Homoseksualizm nie był głównym motywem wideo, w którym ks. Raffray mówił generalnie o wszelkich słabościach, z jakimi zmaga się grzesznik. Jednak wspomnienie „homoseksualizmu” i „skłonności do homoseksualizmu” wystarczyło, by ktoś zgłosił materiał do administracji portalu. Mimo to nagrania nie ściągnięto, uznając je najwidoczniej za nienaruszające politykę Instagrama.
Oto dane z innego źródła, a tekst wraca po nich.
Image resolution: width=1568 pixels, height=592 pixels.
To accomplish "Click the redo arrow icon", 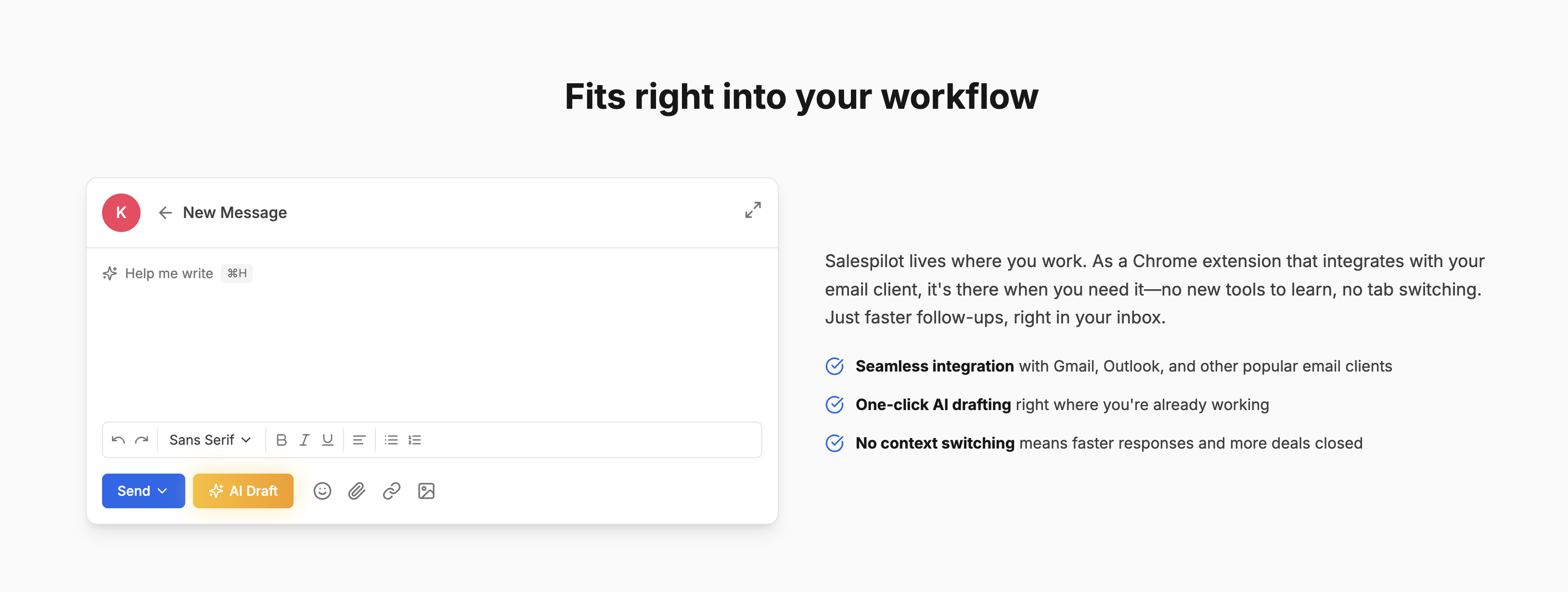I will tap(142, 440).
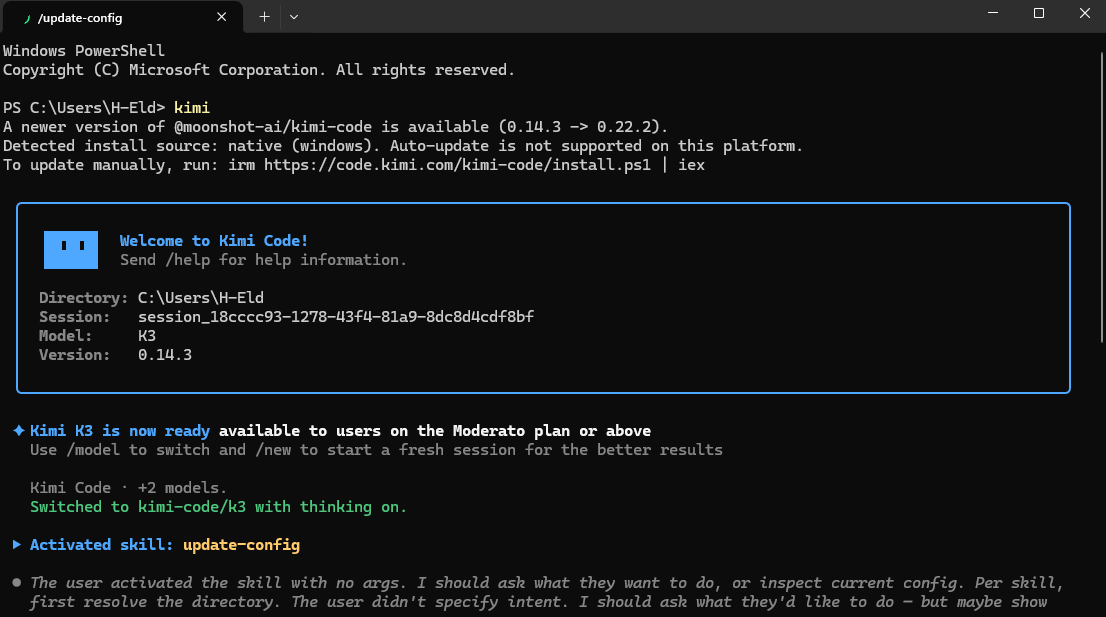Close the terminal window
1106x617 pixels.
tap(1084, 13)
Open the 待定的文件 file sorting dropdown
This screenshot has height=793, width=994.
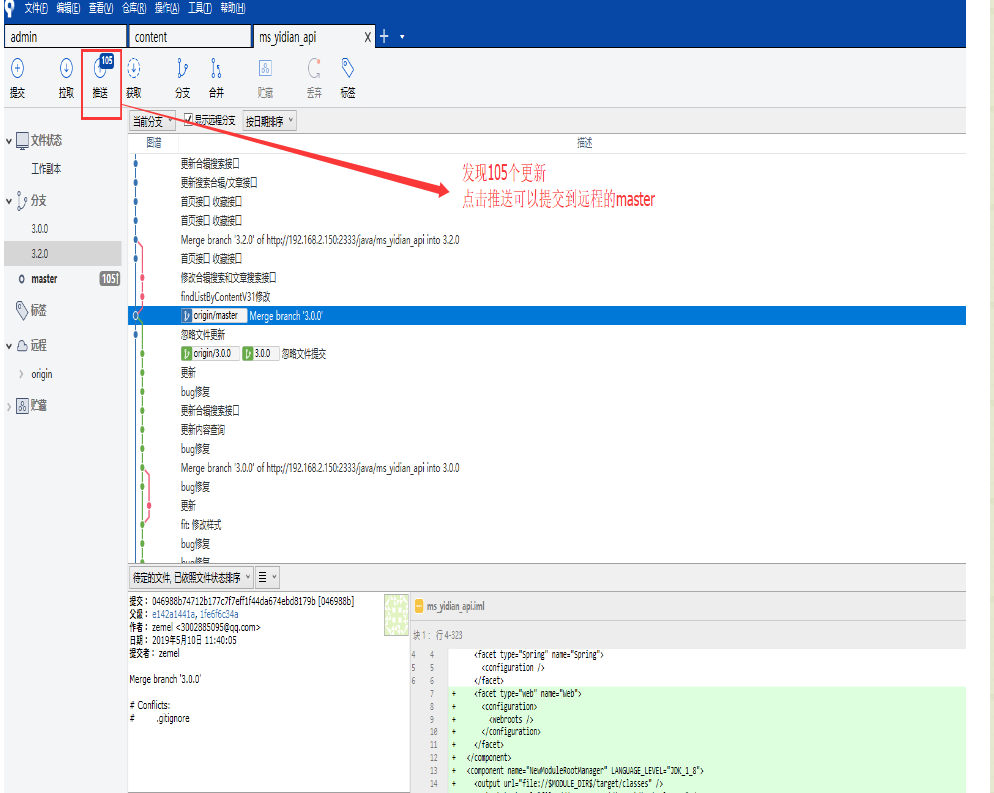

Nagraniem wideo jednak zainteresowała się minister Bergé, która na portalu X ogłosiła, że „międzyministerialna delegacja do walki z rasizmem, antysemityzmem i nienawiścią wobec LGBT” (DILCRAH) ma się zająć całą sprawą i złożyć zawiadomienie w prokuraturze. Minister powołała się na kodeks karny zobowiązujący urzędników państwowych do zgłaszania prokuraturze wiedzy o przestępstwie lub wykroczeniu. Nie wymieniając ks. Raffray’a po imieniu, minister Bergé wspomniała o „niedopuszczalnych uwagach na temat homoseksualizmu”, których nawet nie „powtórzy”.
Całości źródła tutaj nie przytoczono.